### Задания
1/ Воспроизведите без изменений фрагмент текста о браке и семье, начиная со слов «Как в связи» и вплоть до слов «точностью до наоборот.».
2/ Продолжите текст о демографическом переходе и институте семьи сразу после его последнего предложения.

### Источник
---------------

Вернемся к репродуктивному поведению. На графике видим, после страшных пиков XX века, снижение количества абортов благодаря контрацепции. Это произошло не из-за того, что хорошо пропагандировали традиционные ценности или ограничивали права на аборт, а наоборот — во всем мире законодательство либерализовывалось в этом отношении. Мы видим высокое и достаточно последовательное снижение в 2005 году по сравнению с 2003-м, и в 2008 году по сравнению с 2005-м. Пик советской безнравственности — это 60-е — 70-е годы, причем как по абортам, так и по разводам.

Как в связи с демографическим переходом чувствует себя институт семьи? Есть представление о том, что семья находится в кризисе, что ей угрожают однополые браки и нежелание людей вообще жить нравственной совместной жизнью. Основано это представление примерно ни на чем, а именно на стереотипе, что каждое предыдущее поколение куда более целомудренно, чем последующее. Как мы видим, в нашем случае и в последние десятилетия дело обстоит с точностью до наоборот.

На самом деле Россия по количеству заключенных браков находится на втором месте в мире после Китая, за нами идет Турция, затем Литва и США (к вопросу о традиционализме), далее Мальта и Израиль, тоже религиозные страны. На другом конце спектра мы видим, как ни странно, тоже религиозные католические страны: Португалия, Люксембург, Италия, Словения, Болгария, Испания, Чили, Франция — это страны с относительно низким числом заключаемых браков. Снижение числа браков в России есть, но незначительное. 52 % разводов от числа заключенных браков у нас сохраняются, хотя с конца XX века ситуация несколько улучшилась. Минимальное количество разводов приходится на католические страны, в которых еще недавно развод легально был не разрешен. В Италии развод стал возможен по закону только в 70-е годы, соответственно, разводятся там мало, хотя и женятся нечасто, что и понятно, когда вход — рубль, а выход — три. В общем, по количеству разводов не видно единой динамики: оно где-то растет, где-то падает. В остальном картина более-менее стабильна: люди продолжают хотеть заключать браки, им не расхотелось это делать.

Вызовом институту семьи в его традиционном понимании можно считать то, что семья перестала быть институтом выживания. В традиционном обществе основным целеполаганием при заключении брака является выживание. Это было основным законом как аграрной экономики, так и индустриальной. Даже после того, как непосредственное физическое выживание перестало быть такой проблемой и стало достижимо для одиночки, семья оставалась единственным институтом, который позволял дорастить детей до возраста некой социальной автономии. Эту функцию семья продолжает выполнять, но только пока женщины хотят иметь второго кормильца и помощника для того, чтобы справляться с маленькими детьми. В этом смысле семья еще является для них выгодным учреждением, но тот факт, что в постиндустриальном обществе человек может выжить самостоятельно, и не просто выжить, а оказать себе все необходимые услуги, — вещь совершенно новая. Такого еще не было в истории человечества, и пока мы не знаем, как социум на это отреагирует. Пока не особенно реагирует. Однополые браки, естественно, угрозой институту семьи не являются, потому что это консервативная мера, а не революционная — это поддержка института брака.

---------------

### Предоставленные материалы
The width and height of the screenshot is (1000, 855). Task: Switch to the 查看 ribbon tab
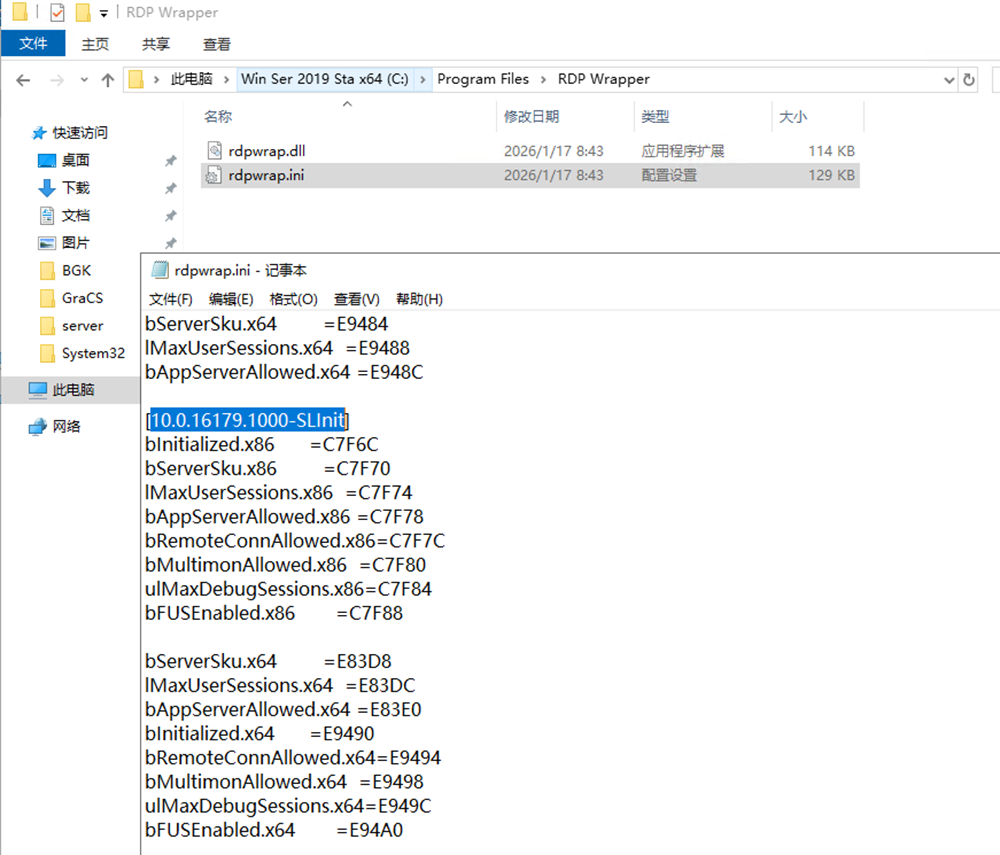coord(217,44)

---------------

### Ответы к упражнению
1/
Как в связи с демографическим переходом чувствует себя институт семьи? Есть представление о том, что семья находится в кризисе, что ей угрожают однополые браки и нежелание людей вообще жить нравственной совместной жизнью. Основано это представление примерно ни на чем, а именно на стереотипе, что каждое предыдущее поколение куда более целомудренно, чем последующее. Как мы видим, в нашем случае и в последние десятилетия дело обстоит с точностью до наоборот.

2/
Угрозой институту семьи, если вообще можно говорить об угрозах, является культура singles, то есть культура людей, живущих в одиночестве. Это стало возможным благодаря наступлению определенного товарного изобилия, росту уровня жизни, улучшению инфраструктуры, легкости бытовых коммуникаций, развитию рынка труда, а также распространению общественного питания. Эти вещи делают мужчину независимым от бытовых услуг женщины, женщину — независимой от финансовых ресурсов мужчины. Единственный период, когда она зависима, — это очень недолгий период детства ее детей.

Но экономическая основа семьи — не единственное целеполагание для заключения браков, так что браки продолжают заключаться. На графике представлены способы, которыми познакомились люди, образовавшие устойчивую пару. Левый график — гетеросексуальные пары, правый — однополые. На смену традиционному способу знакомства через семью в XX веке приходят два других института — работа и учеба. Начиная с 90-х угрожающе быстро растет количество познакомившихся онлайн.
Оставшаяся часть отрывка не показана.